Wednesday, May 26, 2010

Struck Down in Her Prime

I’m sitting at my writing desk in my sweet little flat in Paddington (Brisbane) and listening to the dulcet tones of the man beneath us hosing his perfectly clean cement walkway and the cerebral delights of the girl next door sqwacking to her boyfriend about the dark color of her hair roots while they play acid wash rock at a volume that ripples the air in a 2 block radius.

What I should be doing (as delightful as these forays into the Brisbane elite are) is doing my frickin literature review which is due tomorrow. <

. . .Oh god, the wanna-be rock opera fusion singer has started doing scales upstairs. He sounds like The Fat Lady swallowed Robbie Williams.

Anyway the old Ishmael Syndrome has struck in a big way. My essay sits before me, gleaming with perfectly referenced quotes, elegantly written and complete but for the intro and the GODDAM FIRST LINE.

So, if you have any ideas about how one can introduce gender landscapes within the context of Moby-Dick and Jonah and The Big Fish while dissecting the feminine absent and the fear of submergence, please email me at leviathan@StickaForkInMeI’mDone.com.au

Monday, May 24, 2010

David Copperfield

"Whether I shall turn out to be the hero of my own life, or whether that station will be held by anybody else, these pages must show"

Charles Dickens in David Copperfield

Sunday, May 23, 2010

Holding My Ishmael

Okay, my Mum and brother have just called me to give me their feedback on my blog entries.

Now, I know I'm a fiction writer but I swear on Poseidon that I am not making this up! This conversation is verbatim. (See today's previous few blogs to have any idea what I'm rambling about)

"Possum?"

"Yes Mum."

"I just read your blog."

"Oh yeah?"

"It's very good."

"Did you read it to Charlie?"

"Not yet. He lent over my shoulder though and said, that boy looks like me. He's such a dill."

"Did you see the photo of me holding Moby-Dick?"

"Holding what?' (Sounds both shocked and incredulous)

"Moby-Dick!"

"Holding what? I don't know what you're saying?"

"Herman Melville's MOBY-DICK!"

"What are you holding?"

(From somewhere in the background my brother says) "She's holding her Ishmael."

"Ah ha ha ha! Did you hear that? Your brother said you're holding your Ishmael." (followed by more hysterical laughing)

(Massive sigh) "Mum if you scroll down, you'll see a photo of me holding a copy of Moby Dick."

"Holding ya what? Ah ha ha ha! It must be because I'm sixty. I'm losing my hearing."

Aged P



It’s my mother’s sixtieth birthday today. She rang me and the conversation went a little like this. . .

"Sweetheart!"

"Hi Mum."

"Yes it's me. I’m old. OLD OLD OLD."

"Yeah I know. Happy Birthday. I was going to ring you."
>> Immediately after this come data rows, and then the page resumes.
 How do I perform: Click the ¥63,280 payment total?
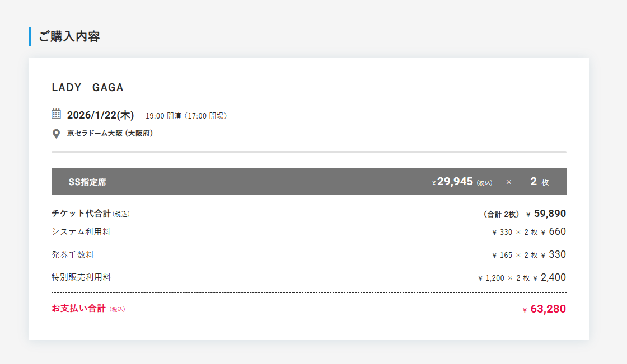544,309
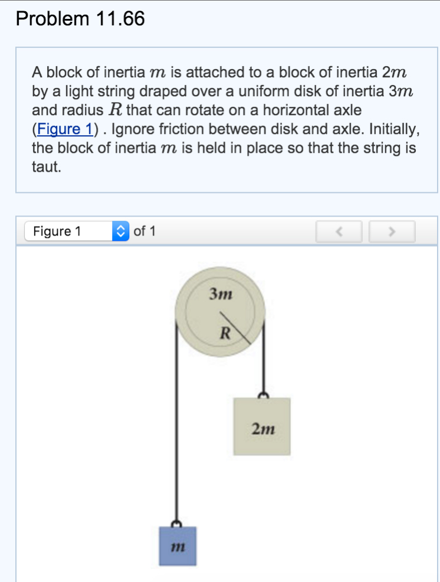Click the hook atop block 2m
The image size is (440, 582).
262,394
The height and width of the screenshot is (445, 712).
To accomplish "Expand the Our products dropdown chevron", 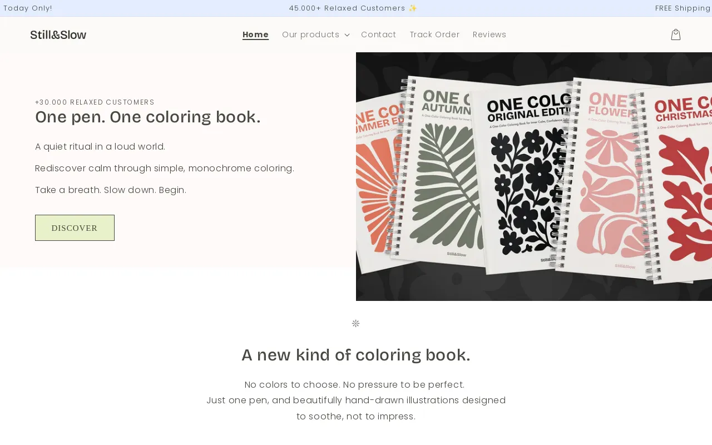I will pos(347,35).
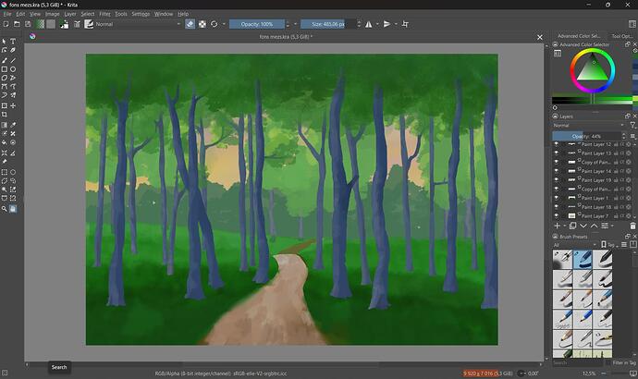Screen dimensions: 638x379
Task: Click the horizontal mirror tool icon
Action: [x=369, y=24]
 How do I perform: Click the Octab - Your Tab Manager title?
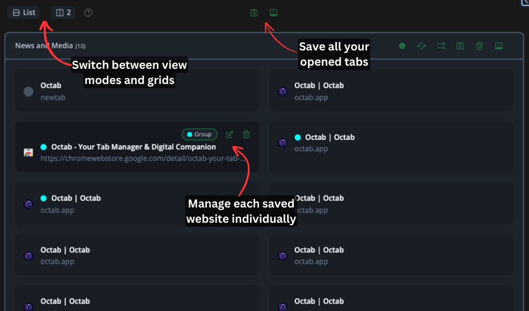tap(134, 147)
"I’m an Aged P (said Age'ed), like in Dickens. Which one was that? I think it was Dombey, no maybe it was Bleak House. Anyway this fellow called his father the "Aged P" like parent. Now that’s what I am. Looks like I may have a job. Remember that second hand book shop, the one with the women who sits in the window all day picking her nose? Well turns out when she is not picking her nose she is quite nice. Anyway I was in there and I said to myself, just go up and ask her if there is any work. So I did. Turns out she races Go Carts (and she’s quite large so I don’t know how that works) but when she is racing her Go Carts she needs someone to watch the shop. So looks like I may have a job."

"That's great."

"And I don't think the picking of ones nose is mandatory."

She shrieks.

"What’s wrong? Mum?!"

"Something has eaten the buds off my orchid!"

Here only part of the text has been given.